CARSON CITY, NV - More than 120 quakes have been detected in the Carson City/ Carson Valley area in recent days. Most have been too slight to be felt, but the strongest were reported as a quick jolt.
Those who work at the state Emergency Operations Center in Carson City experienced it first hand, but they would be keeping an eye on this swarm if it was happening at the other end of the state. That's why this center with its huge operations room is here.
This room is more often activated during floods and wildfires, the other two natural disasters most likely to strike in Nevada.
But as we've been reminded once again, this is earthquake country and Nevada has seen some big ones, the most damaging in the past century, a series that hit the Fallon area in 1954.
Smaller quakes are recorded, but rarely felt, all the time.
What was worrisome about this bunch was its location, near a large population center and, though this is still under study, perhaps associated with one of the area's major fault systems, the Genoa fault.
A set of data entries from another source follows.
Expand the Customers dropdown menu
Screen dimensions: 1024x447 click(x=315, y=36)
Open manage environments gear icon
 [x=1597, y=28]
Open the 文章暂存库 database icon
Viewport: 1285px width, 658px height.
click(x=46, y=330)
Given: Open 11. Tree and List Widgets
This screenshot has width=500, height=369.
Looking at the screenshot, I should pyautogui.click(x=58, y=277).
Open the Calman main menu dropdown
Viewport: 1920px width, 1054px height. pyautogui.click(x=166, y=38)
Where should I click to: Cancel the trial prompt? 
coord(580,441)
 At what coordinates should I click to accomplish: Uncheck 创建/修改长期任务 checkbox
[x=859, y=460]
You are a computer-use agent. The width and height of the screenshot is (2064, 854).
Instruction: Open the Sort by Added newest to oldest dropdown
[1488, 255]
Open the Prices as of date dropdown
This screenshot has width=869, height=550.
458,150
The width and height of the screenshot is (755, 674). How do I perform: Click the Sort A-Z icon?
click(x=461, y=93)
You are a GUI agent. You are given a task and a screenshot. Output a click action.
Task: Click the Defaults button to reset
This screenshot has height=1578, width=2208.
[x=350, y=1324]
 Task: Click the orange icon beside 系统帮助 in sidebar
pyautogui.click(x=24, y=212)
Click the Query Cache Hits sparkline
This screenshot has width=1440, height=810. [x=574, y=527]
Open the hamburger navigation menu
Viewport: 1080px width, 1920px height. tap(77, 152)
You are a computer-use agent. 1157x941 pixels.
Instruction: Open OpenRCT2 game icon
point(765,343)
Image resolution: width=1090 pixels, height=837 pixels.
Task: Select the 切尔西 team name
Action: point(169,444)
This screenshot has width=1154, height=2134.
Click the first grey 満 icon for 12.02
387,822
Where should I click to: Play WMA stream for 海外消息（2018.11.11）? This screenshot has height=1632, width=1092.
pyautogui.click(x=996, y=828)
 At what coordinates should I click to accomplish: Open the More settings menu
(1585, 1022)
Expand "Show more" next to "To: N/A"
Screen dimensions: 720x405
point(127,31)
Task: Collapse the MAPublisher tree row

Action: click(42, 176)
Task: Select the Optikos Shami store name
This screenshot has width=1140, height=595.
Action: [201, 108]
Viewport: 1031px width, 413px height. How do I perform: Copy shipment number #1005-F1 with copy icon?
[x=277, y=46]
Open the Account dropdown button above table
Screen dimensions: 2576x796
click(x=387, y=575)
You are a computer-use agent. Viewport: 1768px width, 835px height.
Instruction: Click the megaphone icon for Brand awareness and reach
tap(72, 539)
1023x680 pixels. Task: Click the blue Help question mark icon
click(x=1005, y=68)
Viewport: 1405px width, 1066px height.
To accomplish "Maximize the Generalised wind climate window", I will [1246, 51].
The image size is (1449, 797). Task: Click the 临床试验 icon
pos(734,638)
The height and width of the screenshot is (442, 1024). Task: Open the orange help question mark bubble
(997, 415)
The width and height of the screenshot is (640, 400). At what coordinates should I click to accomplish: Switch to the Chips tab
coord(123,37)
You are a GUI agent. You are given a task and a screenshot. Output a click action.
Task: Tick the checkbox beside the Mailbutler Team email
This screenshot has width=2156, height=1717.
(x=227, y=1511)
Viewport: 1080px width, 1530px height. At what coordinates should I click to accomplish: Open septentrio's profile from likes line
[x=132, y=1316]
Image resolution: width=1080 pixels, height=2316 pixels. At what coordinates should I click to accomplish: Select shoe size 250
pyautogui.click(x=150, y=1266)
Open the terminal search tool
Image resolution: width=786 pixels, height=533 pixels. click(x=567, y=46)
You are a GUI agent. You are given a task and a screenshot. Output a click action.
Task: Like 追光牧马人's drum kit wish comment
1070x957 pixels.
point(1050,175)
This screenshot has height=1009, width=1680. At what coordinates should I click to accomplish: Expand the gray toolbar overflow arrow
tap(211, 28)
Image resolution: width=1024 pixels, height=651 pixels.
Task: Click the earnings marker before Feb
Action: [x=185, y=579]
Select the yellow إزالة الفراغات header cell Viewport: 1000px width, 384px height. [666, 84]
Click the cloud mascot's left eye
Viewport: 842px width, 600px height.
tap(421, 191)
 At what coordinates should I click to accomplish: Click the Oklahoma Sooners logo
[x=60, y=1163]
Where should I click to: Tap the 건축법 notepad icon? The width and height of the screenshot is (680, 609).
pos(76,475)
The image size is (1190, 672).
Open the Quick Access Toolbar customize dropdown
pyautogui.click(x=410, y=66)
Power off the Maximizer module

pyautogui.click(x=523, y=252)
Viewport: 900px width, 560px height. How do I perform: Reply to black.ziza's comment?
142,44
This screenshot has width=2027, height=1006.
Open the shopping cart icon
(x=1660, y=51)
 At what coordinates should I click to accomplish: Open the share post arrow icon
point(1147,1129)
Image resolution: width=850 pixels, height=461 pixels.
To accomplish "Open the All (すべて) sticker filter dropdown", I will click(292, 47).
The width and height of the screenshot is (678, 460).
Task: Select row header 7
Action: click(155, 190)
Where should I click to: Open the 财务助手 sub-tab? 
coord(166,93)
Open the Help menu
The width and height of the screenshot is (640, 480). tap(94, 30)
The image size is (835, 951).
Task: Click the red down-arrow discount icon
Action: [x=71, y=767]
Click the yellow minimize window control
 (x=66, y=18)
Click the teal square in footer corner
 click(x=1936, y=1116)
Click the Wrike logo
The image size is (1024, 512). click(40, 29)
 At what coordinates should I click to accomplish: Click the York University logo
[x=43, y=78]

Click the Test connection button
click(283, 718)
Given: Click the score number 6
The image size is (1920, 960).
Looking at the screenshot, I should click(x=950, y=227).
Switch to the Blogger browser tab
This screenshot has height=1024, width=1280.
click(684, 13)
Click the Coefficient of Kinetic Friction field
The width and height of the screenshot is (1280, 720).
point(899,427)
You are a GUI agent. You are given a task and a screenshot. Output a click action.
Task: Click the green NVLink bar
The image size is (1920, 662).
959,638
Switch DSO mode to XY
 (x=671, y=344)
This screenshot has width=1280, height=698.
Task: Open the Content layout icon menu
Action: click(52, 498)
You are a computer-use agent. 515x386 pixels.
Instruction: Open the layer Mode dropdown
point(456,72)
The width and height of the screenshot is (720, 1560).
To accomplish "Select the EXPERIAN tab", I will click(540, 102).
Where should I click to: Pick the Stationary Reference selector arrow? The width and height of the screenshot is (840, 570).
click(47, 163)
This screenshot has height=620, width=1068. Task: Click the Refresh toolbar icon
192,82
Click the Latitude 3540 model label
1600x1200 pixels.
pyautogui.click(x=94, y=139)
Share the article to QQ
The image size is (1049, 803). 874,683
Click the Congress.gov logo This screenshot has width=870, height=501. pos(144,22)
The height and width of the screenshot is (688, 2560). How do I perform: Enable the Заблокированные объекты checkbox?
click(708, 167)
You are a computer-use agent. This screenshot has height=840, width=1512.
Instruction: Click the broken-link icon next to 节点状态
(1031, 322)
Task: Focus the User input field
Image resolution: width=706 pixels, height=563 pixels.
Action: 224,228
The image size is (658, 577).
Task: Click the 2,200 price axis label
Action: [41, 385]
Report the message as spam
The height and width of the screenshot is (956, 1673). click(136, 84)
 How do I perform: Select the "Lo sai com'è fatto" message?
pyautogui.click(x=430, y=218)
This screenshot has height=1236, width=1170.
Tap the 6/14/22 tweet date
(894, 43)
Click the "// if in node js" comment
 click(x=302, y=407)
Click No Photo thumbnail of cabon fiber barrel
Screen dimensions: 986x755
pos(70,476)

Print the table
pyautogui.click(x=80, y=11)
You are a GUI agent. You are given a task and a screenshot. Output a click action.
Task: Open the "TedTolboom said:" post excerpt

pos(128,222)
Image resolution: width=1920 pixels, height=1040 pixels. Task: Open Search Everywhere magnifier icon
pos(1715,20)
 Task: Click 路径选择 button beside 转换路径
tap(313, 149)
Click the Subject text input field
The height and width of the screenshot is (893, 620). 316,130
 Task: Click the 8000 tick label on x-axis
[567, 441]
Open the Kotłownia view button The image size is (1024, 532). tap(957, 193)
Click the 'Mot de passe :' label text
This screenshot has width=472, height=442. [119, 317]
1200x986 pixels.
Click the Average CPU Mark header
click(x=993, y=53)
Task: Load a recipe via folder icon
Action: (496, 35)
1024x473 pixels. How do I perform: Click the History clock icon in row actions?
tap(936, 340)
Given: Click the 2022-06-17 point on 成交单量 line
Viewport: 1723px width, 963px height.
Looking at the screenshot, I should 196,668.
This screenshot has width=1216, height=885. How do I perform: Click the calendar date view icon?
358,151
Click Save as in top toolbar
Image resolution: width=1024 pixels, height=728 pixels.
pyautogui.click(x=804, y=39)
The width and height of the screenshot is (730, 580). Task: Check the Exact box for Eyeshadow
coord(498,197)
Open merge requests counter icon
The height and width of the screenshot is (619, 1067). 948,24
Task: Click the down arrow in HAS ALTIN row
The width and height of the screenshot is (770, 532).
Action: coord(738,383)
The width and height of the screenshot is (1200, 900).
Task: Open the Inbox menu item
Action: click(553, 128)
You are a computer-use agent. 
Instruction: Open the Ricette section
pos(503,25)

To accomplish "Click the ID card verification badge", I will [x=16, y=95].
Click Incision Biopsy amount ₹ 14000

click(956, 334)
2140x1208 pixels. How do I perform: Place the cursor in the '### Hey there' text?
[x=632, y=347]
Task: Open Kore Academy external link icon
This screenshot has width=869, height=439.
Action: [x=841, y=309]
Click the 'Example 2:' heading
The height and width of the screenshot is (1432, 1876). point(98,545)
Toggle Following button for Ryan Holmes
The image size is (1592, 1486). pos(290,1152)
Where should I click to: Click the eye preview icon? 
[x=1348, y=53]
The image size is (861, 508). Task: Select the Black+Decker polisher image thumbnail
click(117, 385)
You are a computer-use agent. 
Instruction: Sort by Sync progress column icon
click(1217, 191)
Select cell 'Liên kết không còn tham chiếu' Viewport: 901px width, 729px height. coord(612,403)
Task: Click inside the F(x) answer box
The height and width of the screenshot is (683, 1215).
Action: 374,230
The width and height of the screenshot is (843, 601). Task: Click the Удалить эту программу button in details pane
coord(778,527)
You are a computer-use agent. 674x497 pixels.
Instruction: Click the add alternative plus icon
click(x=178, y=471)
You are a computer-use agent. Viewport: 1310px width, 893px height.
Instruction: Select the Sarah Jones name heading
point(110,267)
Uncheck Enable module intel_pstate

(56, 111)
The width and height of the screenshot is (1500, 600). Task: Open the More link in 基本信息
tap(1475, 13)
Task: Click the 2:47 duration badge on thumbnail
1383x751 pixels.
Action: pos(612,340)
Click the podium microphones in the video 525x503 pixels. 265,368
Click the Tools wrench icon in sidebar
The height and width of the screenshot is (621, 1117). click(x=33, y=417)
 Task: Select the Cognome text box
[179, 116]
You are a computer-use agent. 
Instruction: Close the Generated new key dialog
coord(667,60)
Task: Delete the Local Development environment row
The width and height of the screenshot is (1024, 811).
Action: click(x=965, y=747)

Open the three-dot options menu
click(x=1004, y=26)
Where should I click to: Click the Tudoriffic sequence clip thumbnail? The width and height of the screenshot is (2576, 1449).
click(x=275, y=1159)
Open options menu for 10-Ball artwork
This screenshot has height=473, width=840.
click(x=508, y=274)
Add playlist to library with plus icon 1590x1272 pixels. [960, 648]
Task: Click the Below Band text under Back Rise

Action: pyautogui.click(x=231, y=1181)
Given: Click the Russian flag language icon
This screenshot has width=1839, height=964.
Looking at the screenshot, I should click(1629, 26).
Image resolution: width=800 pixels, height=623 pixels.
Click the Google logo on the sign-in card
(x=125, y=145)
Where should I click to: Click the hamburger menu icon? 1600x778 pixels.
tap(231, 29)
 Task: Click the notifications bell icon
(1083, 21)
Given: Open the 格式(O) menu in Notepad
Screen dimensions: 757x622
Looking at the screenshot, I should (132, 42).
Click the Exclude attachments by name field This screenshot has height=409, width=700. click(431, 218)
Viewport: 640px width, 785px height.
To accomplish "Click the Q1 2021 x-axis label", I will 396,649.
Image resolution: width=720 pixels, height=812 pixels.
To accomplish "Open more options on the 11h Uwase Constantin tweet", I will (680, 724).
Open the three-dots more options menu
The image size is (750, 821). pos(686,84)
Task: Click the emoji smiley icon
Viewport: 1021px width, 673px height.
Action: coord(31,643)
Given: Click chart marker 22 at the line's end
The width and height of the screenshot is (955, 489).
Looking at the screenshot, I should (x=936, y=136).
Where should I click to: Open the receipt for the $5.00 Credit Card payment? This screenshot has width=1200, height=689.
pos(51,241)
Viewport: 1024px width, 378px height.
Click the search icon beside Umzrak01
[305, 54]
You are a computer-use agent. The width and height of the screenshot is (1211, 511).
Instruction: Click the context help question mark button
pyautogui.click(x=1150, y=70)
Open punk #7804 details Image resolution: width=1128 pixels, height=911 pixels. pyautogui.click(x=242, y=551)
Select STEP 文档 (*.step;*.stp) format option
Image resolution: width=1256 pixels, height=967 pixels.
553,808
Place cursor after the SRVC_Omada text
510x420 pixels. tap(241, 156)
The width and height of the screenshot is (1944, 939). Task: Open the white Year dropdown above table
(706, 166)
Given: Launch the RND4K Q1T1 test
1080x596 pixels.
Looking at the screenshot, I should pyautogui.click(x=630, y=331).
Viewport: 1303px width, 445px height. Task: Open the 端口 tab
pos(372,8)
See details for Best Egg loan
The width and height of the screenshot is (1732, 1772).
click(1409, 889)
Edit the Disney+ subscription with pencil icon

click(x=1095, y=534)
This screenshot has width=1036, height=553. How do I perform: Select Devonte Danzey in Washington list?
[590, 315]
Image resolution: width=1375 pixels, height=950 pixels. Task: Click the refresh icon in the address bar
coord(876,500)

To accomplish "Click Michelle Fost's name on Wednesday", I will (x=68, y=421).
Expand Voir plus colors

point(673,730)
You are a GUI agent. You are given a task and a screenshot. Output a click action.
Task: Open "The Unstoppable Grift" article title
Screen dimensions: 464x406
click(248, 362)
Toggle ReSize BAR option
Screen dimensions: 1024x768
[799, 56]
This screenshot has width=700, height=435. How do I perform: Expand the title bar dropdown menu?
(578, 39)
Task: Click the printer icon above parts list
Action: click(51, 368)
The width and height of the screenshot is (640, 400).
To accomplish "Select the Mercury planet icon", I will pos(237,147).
The Genoa fault runs along the base of the Carson Range from Carson Valley through Jacks Valley and into Carson City.
With a potential of a 7 point 0 quake or stronger, the Genoa fault poses a considerable potential risk.
"When it's so close to a known fault that is substantial it gives seismologists and emergency management people pause," says Chris Smith, Chief of Emergency Management.
And that's not just any community at the north end of the Genoa Fault. It's the State Capitol and all that it contains. In fact, one of the functions at risk in a major quake is the Emergency Management Center itself.
Smith and his staff are prepared for that. They are prepared to operate, coordinating response from five other locations around the state. Coincidentally, they were in the midst of an exercise testing that capability this past week.
The swarm seems to be abating, but even if it fades it has had one impact: reminding us of the destructive potential in the earth below our feet.